What this task involves: Pull every line containing "computer" from the listing.
+++
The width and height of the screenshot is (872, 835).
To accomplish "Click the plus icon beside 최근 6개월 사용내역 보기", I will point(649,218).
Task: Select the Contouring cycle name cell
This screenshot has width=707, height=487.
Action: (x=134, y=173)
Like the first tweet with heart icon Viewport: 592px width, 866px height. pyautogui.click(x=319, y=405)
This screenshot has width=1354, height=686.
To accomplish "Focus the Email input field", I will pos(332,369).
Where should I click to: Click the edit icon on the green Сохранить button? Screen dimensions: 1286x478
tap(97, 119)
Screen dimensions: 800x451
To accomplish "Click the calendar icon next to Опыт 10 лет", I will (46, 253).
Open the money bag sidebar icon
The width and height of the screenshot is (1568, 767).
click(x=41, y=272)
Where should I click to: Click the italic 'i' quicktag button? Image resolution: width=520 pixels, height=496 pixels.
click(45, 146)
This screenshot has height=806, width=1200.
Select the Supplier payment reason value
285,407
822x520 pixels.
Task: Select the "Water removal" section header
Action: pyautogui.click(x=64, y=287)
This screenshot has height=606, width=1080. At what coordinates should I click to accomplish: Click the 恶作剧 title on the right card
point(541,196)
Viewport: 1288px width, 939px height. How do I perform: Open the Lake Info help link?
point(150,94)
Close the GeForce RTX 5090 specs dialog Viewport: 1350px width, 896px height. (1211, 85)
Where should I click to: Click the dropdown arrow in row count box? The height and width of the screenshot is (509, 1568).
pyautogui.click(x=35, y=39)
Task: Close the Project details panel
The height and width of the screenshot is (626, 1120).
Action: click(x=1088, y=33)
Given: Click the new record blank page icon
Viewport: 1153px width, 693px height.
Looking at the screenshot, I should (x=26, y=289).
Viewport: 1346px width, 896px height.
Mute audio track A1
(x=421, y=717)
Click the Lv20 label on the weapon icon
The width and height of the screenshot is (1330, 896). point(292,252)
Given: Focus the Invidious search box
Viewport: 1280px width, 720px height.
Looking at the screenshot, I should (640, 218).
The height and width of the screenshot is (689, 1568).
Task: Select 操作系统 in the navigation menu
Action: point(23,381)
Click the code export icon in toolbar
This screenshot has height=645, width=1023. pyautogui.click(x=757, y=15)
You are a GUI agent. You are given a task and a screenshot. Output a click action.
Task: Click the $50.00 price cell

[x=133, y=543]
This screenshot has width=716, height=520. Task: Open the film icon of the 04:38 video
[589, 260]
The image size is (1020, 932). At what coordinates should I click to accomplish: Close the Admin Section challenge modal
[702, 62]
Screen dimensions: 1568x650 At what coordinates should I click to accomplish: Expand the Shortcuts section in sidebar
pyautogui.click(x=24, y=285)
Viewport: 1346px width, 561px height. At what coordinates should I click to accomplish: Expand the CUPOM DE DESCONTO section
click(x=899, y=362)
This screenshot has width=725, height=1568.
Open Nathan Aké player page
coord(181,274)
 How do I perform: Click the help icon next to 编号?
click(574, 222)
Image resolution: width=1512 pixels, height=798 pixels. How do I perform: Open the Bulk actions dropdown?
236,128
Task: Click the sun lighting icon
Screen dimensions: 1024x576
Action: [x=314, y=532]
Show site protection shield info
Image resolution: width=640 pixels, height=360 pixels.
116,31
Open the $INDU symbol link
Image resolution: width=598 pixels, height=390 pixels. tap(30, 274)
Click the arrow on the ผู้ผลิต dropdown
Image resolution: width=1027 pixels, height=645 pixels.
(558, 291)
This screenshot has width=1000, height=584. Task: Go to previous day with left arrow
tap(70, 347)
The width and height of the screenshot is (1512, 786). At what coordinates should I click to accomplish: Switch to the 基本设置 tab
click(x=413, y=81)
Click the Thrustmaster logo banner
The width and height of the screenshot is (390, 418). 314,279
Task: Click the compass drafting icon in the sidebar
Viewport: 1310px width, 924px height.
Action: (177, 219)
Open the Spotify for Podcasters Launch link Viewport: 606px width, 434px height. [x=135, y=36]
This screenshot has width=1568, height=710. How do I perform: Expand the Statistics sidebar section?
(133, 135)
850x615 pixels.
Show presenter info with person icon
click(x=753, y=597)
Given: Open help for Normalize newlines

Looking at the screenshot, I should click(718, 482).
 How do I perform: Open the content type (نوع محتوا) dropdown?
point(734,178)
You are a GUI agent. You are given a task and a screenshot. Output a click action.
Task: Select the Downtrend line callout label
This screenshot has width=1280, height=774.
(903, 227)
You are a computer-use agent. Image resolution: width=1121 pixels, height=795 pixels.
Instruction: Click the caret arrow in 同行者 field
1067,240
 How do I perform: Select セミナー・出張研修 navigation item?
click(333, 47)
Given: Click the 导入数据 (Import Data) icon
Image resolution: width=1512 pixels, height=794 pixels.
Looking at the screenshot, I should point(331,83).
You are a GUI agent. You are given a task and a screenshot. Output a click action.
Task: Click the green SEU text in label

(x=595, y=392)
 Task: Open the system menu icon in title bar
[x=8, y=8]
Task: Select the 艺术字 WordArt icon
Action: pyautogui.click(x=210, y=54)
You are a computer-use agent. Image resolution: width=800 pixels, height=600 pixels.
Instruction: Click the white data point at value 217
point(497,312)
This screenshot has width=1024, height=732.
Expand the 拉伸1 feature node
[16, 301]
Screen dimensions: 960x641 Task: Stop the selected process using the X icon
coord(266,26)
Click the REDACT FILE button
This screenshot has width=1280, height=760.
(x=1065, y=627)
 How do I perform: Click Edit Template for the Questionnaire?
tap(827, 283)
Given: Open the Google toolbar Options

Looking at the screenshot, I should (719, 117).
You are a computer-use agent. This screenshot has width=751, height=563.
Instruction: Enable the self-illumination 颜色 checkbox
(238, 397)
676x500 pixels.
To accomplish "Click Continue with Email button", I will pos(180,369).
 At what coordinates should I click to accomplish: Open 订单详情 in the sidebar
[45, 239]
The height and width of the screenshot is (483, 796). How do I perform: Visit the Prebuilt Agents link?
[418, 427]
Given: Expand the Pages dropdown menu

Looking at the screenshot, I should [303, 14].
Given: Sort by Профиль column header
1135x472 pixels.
+++
Response to the exercise:
You are a computer-use agent. Image resolution: width=1121 pixels, height=795 pixels.
You are a computer-use agent. Image resolution: width=800 pixels, height=600 pixels.
You are a computer-use agent. This screenshot has width=751, height=563.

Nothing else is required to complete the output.